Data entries
------------------------

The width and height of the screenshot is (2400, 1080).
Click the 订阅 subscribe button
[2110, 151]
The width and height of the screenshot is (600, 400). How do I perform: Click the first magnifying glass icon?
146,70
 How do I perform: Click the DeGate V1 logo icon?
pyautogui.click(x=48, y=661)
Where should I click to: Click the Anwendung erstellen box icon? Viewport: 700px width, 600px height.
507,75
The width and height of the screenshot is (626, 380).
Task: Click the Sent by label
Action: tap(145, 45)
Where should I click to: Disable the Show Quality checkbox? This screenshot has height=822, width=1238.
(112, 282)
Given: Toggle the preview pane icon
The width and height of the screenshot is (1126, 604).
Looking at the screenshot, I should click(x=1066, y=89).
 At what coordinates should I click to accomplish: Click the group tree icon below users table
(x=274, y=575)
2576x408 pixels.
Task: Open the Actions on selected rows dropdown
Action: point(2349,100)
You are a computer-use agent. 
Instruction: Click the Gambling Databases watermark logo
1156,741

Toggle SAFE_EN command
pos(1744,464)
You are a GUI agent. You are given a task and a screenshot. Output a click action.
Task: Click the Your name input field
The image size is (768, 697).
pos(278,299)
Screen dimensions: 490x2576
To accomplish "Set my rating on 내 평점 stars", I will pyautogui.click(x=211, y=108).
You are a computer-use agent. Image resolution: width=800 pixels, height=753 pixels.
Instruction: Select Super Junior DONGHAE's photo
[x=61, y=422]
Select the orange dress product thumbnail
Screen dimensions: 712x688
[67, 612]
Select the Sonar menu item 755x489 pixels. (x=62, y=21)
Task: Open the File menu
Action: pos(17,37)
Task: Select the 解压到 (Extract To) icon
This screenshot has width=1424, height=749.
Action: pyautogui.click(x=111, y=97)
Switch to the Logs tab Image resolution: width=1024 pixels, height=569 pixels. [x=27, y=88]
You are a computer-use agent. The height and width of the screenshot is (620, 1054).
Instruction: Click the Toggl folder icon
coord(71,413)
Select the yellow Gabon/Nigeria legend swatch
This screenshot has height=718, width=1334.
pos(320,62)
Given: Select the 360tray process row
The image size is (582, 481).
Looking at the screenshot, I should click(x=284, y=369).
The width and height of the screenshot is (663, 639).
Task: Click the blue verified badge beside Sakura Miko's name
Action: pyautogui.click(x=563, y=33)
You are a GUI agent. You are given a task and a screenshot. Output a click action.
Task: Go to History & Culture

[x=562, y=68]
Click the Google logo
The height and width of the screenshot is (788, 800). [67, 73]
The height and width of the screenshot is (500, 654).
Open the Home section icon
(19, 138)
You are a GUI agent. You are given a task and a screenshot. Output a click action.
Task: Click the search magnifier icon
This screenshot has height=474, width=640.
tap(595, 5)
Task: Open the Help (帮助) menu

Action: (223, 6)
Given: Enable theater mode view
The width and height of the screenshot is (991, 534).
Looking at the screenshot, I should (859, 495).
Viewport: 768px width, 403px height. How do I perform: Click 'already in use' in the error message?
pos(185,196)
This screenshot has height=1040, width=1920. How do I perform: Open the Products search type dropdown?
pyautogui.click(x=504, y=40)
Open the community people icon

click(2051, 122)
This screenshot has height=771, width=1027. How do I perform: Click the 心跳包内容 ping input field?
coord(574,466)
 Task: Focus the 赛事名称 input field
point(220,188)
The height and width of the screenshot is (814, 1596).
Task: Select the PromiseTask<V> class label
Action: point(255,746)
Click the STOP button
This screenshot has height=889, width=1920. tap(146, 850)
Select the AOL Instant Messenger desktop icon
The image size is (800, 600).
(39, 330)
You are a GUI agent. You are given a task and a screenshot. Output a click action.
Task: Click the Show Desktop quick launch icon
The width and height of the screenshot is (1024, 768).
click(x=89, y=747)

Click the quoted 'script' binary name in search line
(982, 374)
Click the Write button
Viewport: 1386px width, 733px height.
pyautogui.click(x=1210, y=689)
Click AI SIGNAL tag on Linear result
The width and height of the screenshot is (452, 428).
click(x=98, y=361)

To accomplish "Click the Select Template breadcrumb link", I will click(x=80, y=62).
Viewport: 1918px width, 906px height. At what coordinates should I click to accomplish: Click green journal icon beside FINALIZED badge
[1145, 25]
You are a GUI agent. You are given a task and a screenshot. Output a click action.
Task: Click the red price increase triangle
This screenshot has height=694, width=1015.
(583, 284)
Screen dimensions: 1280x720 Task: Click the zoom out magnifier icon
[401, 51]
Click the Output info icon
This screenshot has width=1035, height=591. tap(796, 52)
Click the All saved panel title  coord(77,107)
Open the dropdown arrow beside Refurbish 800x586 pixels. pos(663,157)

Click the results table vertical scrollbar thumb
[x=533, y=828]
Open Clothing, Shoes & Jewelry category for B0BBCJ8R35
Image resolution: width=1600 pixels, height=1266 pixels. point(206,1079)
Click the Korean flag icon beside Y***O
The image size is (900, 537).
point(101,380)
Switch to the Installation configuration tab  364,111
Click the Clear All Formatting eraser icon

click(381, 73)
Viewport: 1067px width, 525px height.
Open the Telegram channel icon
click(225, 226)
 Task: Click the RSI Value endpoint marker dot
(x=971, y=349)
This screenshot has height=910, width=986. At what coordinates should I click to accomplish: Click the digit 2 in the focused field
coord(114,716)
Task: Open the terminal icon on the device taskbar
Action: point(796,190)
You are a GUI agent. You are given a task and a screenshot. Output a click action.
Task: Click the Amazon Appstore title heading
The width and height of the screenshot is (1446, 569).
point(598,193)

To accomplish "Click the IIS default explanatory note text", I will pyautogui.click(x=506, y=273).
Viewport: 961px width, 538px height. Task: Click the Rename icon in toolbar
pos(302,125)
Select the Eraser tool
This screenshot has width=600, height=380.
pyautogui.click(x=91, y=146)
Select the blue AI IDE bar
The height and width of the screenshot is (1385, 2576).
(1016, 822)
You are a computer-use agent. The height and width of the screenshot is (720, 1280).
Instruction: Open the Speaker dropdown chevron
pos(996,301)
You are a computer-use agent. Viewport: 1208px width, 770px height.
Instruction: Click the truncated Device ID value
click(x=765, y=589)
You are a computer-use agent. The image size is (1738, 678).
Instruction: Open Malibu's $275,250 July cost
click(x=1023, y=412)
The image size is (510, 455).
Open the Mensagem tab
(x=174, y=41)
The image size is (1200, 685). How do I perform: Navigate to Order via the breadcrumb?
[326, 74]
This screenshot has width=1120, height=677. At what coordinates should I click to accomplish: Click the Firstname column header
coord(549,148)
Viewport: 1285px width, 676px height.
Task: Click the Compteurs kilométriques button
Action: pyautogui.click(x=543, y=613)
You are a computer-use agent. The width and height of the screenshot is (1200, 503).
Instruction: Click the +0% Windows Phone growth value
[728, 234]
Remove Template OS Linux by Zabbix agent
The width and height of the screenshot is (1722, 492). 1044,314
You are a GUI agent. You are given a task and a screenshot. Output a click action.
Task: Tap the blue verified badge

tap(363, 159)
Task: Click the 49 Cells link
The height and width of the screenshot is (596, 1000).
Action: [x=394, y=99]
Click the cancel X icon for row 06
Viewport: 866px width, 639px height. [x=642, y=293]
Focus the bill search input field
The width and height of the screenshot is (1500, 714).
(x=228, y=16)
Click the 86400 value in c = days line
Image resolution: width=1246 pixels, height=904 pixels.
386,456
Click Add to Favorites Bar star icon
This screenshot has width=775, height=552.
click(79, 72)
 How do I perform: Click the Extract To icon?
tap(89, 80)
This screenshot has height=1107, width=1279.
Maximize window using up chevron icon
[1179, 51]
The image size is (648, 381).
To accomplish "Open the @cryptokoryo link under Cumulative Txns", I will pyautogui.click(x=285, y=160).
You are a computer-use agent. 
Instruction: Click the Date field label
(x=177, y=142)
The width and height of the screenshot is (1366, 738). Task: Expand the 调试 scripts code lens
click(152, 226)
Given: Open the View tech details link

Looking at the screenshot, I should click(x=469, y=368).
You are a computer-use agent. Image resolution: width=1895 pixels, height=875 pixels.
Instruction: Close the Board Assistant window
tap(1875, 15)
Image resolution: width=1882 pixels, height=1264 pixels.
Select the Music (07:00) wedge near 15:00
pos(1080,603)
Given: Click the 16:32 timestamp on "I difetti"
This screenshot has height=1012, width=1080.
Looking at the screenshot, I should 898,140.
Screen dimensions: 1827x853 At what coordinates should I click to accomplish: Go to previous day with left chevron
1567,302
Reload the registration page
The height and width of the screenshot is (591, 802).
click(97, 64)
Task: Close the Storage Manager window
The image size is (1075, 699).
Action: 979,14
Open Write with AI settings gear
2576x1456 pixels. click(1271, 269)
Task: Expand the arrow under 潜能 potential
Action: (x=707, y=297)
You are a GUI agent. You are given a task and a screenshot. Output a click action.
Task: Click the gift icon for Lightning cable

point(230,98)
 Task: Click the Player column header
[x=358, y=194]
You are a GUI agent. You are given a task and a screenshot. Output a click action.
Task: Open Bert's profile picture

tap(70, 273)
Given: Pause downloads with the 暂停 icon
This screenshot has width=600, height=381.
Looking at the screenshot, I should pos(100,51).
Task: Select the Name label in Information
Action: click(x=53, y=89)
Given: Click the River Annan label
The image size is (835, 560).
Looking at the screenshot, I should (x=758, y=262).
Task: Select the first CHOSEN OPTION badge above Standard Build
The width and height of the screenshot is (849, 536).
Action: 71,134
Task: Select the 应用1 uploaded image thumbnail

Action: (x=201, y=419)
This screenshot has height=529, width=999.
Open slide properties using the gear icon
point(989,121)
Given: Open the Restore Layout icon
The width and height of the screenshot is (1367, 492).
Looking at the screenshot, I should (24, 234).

------------------------

◆ **ABOUT THIS TASK**:
The answer must consist of every line from the data that holds the string "will".

◆ **RESULT BELOW**:
To accomplish "Set my rating on 내 평점 stars", I will pyautogui.click(x=211, y=108).
To accomplish "Click the Select Template breadcrumb link", I will click(x=80, y=62).
To accomplish "Click the IIS default explanatory note text", I will pyautogui.click(x=506, y=273).
To accomplish "Open the @cryptokoryo link under Cumulative Txns", I will pyautogui.click(x=285, y=160).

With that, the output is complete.